Living up to their status of holding utter disregard for large sections of society they claim to support, many of whom being young children, the government’s recent solution to combat the struggle faced by families across the country in adequately feeding themselves has come under vast scrutiny in recent weeks. Images penetrating social media depicted severely inadequate food parcels being sent to families who register for free school meals, evidently lacking both in quality and quantity, much akin to the decision-making skills of our current leaders. According to the Department for Education, run by arguably the most inept minister to hold the position (U-turn supreme Gavin Williamson), food parcels should “be nutritious and contain a varied range of food”, a statement in undeniable contrast with the provided parcels.

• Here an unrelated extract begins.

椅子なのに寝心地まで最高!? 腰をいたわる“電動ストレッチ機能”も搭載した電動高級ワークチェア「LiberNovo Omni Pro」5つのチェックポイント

A shameful encapsulation of the lacklustre content of said aid was highlighted by parents having to spend their personal rent money on further food for their children, with one parcel containing two potatoes, one onion, two peppers, a satsuma, a tomato, a carrot, small tub of tuna mayo and a plastic bag of grated cheese deemed appropriate food for one 12-year-old girl’s entire week. Other parcels contained frozen bagels nine months out of date, whilst nearly all lacked multiple fresh food items. The Prime Minister labelled the whole fiasco as “appalling” and an “insult to families”, criticising the private catering companies, which his own government awarded contracts to, for their shameful cutting of corners and prioritising of profit over public duty, a practice which has left certain children undernourished with their parents unable to afford further supplement.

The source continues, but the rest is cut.